Production facilities and warehouses, for example, use wireless sensors to ensure goods are manufactured and stored at the appropriate temperature. The final links in the cold chain, such as supermarkets and restaurants, also rely on sensors and their recordkeeping features to document their compliance with overseeing agencies, as well as the SOPs of suppliers.
With accurate temperature monitoring, you can trust your company will meet FSMA’s standards. You’ll also receive live feedback on your existing written procedures, which you may update afterward
AKCP Monitoring Solutions
Wireless Temperature and Humidity Monitoring
Ensure that your environmental conditions are within required parameters, log and graph data over time, and receive real-time alerts when user-defined sensor thresholds are exceeded. Use as a data logger with data buffered and synchronized to the gateway when in range. IP66 rated enclosure provides weatherproofing for use in outdoor environments.

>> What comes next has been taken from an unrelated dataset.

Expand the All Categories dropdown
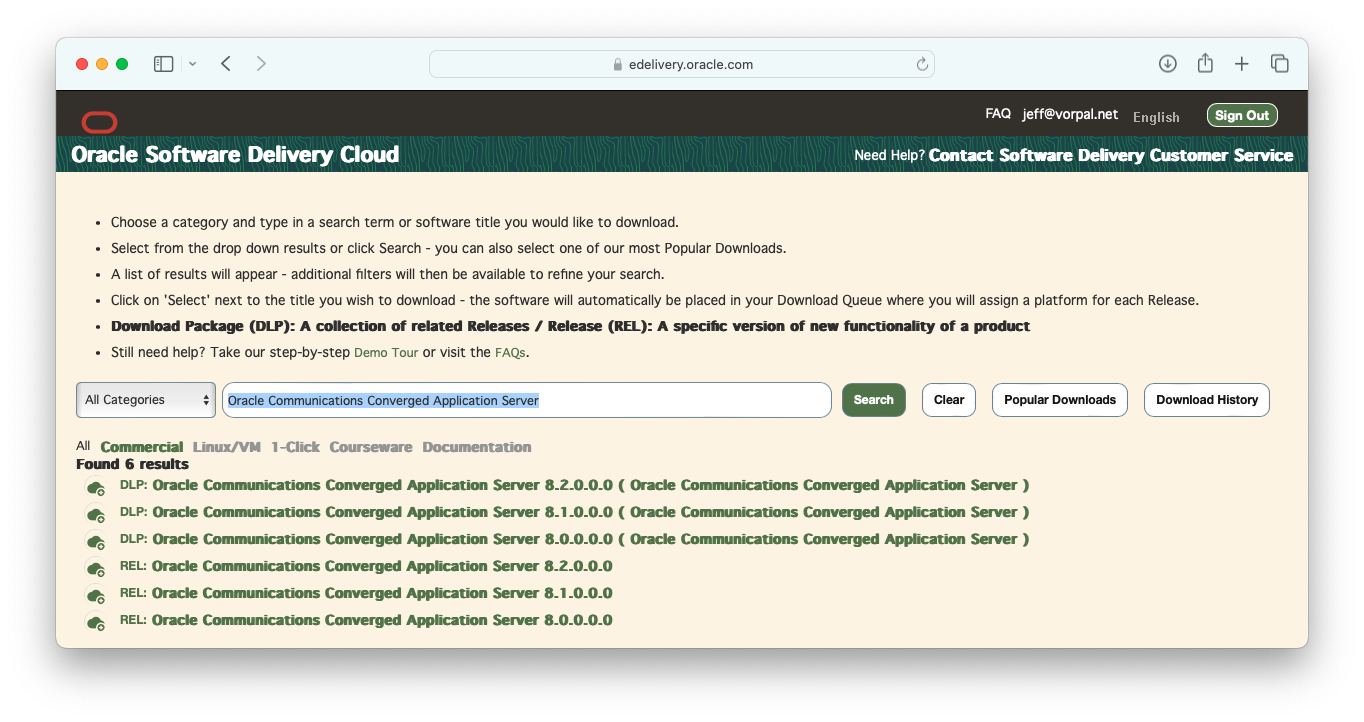Screen dimensions: 1364x722 (x=146, y=400)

Wireless Tunnel™ sensors have a long-range and low power for battery life of up to 10 years. Distribute sensors around your warehouse and on racking. Sensor data is logged and broadcast at regular intervals to the nearest Wireless Tunnel Sensor Gateway. View all your warehouse temperature sensor data on the AKCPro Server.
Set thresholds that alert when temperature or humidity is outside of required parameters. Sensors broadcast immediately when the threshold is exceeded.
Monitor your complete network of sensors from one user interface using AKCPro Server Centralized Monitoring Software.
Conclusion
Complying with the FSMA is easier said than done. It can be deadly if warehouse compliance is poor when it comes to food management. It can even cause businesses to go out of business or worse, criminal charges.
Warehouses need to understand their obligations under the law. The same also goes for distribution facilities. This is especially important considering the magnified risk of tainted food because of global supply chains. Warehouses must put Current Good Manufacturing Practices into place. Through proper monitoring and documentation, warehouses can readily handle the potential risks.
We must not waste the strong legislation in the form of the Food Safety Modernization Act and ensure we follow warehouse compliance.